** START OF EXTRACTED INFORMATION **

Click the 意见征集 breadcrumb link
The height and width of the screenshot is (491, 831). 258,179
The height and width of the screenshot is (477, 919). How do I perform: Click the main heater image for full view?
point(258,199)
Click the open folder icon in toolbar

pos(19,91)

** END OF EXTRACTED INFORMATION **

WHAT THE TASK REQUIRES | Render the listing above as a JSON list of strings, one string per line with blank lines left out. Begin at the line that contains "The height and width of the screenshot is (477, 919)." and continue through the end of the listing.

WRITTEN ANSWER |
[
  "The height and width of the screenshot is (477, 919). How do I perform: Click the main heater image for full view?",
  "point(258,199)",
  "Click the open folder icon in toolbar",
  "pos(19,91)"
]